(Data items)
▬▬▬▬▬▬

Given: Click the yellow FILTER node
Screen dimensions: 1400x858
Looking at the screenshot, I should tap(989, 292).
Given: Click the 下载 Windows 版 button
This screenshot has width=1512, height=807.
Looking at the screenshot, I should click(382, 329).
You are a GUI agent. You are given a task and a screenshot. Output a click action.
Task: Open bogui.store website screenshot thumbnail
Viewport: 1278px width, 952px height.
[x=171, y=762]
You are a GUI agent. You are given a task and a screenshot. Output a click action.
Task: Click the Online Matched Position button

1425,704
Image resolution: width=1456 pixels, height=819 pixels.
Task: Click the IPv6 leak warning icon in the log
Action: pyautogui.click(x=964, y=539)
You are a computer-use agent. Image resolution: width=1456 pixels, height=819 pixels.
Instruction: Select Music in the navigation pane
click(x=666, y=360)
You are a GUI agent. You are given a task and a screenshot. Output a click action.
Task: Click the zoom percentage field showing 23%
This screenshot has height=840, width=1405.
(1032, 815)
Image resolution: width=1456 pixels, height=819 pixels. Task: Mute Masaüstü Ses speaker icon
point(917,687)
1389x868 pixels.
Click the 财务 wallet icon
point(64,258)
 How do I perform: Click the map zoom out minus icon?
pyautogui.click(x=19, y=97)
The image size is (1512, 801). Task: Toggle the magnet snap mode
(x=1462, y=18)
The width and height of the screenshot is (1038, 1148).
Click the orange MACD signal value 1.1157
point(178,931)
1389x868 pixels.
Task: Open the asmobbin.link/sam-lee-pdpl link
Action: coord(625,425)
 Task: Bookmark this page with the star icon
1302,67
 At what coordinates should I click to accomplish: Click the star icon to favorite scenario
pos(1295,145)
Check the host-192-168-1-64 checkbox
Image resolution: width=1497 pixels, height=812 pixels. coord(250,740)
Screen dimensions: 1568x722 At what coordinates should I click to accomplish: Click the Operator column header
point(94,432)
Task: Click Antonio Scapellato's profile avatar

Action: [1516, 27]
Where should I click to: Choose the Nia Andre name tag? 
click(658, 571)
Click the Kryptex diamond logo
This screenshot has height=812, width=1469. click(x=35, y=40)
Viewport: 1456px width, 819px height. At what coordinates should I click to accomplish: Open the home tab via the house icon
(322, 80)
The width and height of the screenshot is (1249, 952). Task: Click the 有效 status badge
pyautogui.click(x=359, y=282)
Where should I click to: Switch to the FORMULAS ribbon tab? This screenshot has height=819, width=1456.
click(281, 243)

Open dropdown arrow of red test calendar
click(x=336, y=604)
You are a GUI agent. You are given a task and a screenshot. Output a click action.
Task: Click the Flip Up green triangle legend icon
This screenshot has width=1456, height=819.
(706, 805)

▬▬▬▬▬▬

Work request – Please copy the line that holds "The width and height of the screenshot is (1249, 952)." and each line under it through the last line above, exactly as they stand, adding nothing.

Result –
The width and height of the screenshot is (1249, 952). Task: Click the 有效 status badge
pyautogui.click(x=359, y=282)
Where should I click to: Switch to the FORMULAS ribbon tab? This screenshot has height=819, width=1456.
click(281, 243)

Open dropdown arrow of red test calendar
click(x=336, y=604)
You are a GUI agent. You are given a task and a screenshot. Output a click action.
Task: Click the Flip Up green triangle legend icon
This screenshot has width=1456, height=819.
(706, 805)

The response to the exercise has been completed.